• [REQUIRED WORK] Count the lines in the material below that contain the string "particular", treating uppercase and lowercase as distinct, and reply with the number alone.

• [STORED DATA]
BEGIN

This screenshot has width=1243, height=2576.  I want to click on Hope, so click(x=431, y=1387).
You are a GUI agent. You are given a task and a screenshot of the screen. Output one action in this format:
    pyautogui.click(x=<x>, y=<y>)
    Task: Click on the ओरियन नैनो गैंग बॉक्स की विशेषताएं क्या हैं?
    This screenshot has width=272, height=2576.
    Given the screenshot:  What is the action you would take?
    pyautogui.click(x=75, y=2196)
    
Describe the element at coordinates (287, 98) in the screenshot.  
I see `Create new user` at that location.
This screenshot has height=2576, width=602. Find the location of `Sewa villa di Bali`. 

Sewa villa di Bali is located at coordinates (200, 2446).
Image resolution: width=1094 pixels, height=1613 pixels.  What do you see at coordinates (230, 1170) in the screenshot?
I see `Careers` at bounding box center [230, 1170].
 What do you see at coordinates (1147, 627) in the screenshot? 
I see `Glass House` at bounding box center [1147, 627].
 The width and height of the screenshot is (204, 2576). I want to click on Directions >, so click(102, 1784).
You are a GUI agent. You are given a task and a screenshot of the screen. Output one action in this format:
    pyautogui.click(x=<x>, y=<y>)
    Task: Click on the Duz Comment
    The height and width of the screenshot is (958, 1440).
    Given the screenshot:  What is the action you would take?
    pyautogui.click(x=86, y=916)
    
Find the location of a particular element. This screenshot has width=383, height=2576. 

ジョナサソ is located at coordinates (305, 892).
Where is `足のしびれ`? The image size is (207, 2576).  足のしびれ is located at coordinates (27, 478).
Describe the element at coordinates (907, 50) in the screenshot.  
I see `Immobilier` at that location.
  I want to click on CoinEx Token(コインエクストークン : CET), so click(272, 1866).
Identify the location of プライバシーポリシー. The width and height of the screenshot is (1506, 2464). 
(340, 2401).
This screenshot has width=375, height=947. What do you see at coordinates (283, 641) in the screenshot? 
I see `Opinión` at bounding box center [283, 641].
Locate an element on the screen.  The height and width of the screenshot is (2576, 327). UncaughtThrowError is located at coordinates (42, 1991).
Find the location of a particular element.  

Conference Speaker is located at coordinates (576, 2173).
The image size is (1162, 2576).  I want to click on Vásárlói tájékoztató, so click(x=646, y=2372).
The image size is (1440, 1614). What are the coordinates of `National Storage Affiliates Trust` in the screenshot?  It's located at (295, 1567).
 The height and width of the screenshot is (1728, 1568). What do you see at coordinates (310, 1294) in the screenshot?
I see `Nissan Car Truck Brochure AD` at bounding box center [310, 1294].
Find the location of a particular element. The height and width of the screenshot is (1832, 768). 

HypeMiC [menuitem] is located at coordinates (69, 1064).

END

• [SOLUTION TO THIS EXERCISE] 3